Chris Kraul a freelance writer based in Bogatá, Columbia says work has already begun on Nicaragua's 'bigger and better' canal to connect two
oceans. The 173 mile canal--three times the size of the Panama Canal which is too small for today's superships--is wildly ambitious and guaranteed to cause an environmental disaster. It is backed by a Chinese businessman Wang Jing and the Nicaraguan President Daniel Ortega. Damage to Lake Nicaragua, Central America's largest body of freshwater and a source of drinking water, will be tremendous. The amount of dredging across the width of the lake would cover the state of Connecticut to a depth of one foot. Fish and other freshwater species will die from the suspended silt and brackish water invasion.

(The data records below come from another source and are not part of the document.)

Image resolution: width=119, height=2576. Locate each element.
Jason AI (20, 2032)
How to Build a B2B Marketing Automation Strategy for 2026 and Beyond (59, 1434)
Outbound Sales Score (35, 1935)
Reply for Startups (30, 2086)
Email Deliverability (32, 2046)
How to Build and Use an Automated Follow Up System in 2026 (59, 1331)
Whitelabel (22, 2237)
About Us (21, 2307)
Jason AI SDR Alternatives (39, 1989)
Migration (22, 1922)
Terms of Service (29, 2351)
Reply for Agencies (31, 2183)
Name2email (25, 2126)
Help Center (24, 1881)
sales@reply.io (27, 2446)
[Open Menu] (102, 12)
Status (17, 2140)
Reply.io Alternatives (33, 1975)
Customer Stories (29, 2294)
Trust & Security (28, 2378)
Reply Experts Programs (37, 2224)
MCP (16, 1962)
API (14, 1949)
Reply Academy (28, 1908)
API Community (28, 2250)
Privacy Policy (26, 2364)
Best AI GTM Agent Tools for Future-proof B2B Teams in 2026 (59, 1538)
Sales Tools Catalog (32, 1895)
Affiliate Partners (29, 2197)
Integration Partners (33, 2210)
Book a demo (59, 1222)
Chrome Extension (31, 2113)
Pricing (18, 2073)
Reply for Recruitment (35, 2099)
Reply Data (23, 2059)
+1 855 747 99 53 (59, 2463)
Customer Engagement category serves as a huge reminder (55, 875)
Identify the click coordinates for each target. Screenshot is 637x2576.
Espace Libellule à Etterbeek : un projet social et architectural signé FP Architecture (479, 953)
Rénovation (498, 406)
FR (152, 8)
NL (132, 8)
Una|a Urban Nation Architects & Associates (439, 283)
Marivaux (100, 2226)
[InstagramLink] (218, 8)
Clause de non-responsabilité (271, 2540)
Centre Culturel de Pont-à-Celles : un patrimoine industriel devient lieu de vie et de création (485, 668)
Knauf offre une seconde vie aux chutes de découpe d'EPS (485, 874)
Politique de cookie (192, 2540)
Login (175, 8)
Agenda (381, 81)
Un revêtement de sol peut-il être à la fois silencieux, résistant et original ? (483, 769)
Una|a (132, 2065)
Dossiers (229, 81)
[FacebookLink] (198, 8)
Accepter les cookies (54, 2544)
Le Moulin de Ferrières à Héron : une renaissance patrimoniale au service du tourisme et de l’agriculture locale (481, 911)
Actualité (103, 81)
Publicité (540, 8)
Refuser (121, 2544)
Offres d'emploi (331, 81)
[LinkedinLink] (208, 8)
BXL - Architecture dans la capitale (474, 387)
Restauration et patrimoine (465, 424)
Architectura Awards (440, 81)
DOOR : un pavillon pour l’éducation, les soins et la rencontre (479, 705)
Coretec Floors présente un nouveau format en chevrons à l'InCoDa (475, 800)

Mangroves on the Pacific Coast that are habitat for sea turtles and a host of other species will be eradicated to make room for a port capable of handling huge container ships bringing cheap product from Asia. On the Caribbean side of the 100 foot deep canal is the 250 square mile Colombian Biosphere Reserve protecting the second largest coral reef in the Caribbean. Marine traffic will certainly impact this reef at a time when reefs are dying around the world. The proposed Mesoamerican Biological Corridor which would connects reserves and other natural lands from Panama to Mexico would be cut [map]. Wildlife use this network of natural lands to migrate and disperse, insuring biodiversity in a biologically rich region of the world. About 400,000 hectares of rainforest and wetlands will be destroyed to contruct the canal. Multiple indigenous communities will be also be dispossesed along the route.
The canal is not an economic sure thing. Its cost is so high, currently estimated at $50 billion, and the potential use so uncertain that the canal is best described as a national bet against the odds. The directly competitive Panama Canal is undergoing a $5.25 billion expansion to increase its capacity. Nevertheless the government has granted HKND Group, a Hong Kong company, a fifty year concession, renewable for another fifty years. The concession includes the right to develop related projects in the zone such as an airport near Rivas, a free trade zone resembling the one in Colon, Panama and tourist resorts initially built as worker housing. One of the 'resorts' is planned for picturesque Ometepe Island in Lake Nicaragua. The government has yet to publicly release economic studies or the company's environmental assessments of the project. Yet the concession sailed through the National Assembly with little debate. One consulting US ecologist said, the project has "more staying power than one might have expected....It is a great example of how a bad ideas never go away." {10.06.13} The consulting firm making the environmental assessment was given only one year to assess the impacts of a development project so gigantic that a proper assessment should take several years to complete. The company study's objectivity has been questioned by independent scientists.
An astronomical amount of sludge dug from the lake bed will kill numerous populations of freshwater and marine fish found nowhere else. The lake is home to 40 endemic species of fish. Invasive species introduced bt bilge water and ship hulls are a major concern. Cichlid fish [image below] are an important species in evolutionary research, generating dozens of research papers from around the world. The arrival of non-native species can have a devasting impact as demonstrated by the decline in Lake Nicaragua's cichlid populations since the introduction of tilapia from Africa. The InterAmerican Network of Academies of Sciences is attempting to produce an independent impact report, one that will not minimize the threats to endangered wildlife and human dislocation.
The dream of a Nicaraguan canal connecting the Pacific and Carribean is as old as the Spanish Conquistadors. Even an American robber baron, Cornelius Vanderbilt, had plans for a canal. There are valid reasons it was never built. Such a long canal over very difficult terrain is prohibitively expensive if no longer beyond technology. HKND implausibly plans to dig a canal that is 27.6m deep and 520 meters wide. A shorter and less expensive route across the isthmus of Panama, completed in 1914 sealed the the fate of Nicaragua's canal until Wang Jing re-sold the idea to an impoverished nation. Understandably, for a country facing difficult economic challenges as its population grows 37% by 2050, the siren songs of international speculators promising wealth and solutions are difficult to resist. It seems Daniel Ortega [photo above left], the once-upon-a-time revolutionary hero, never awakened from destructive dreams of vast wealth. Unrestrained development on a finite planet is a bad bet anywhere in the universe.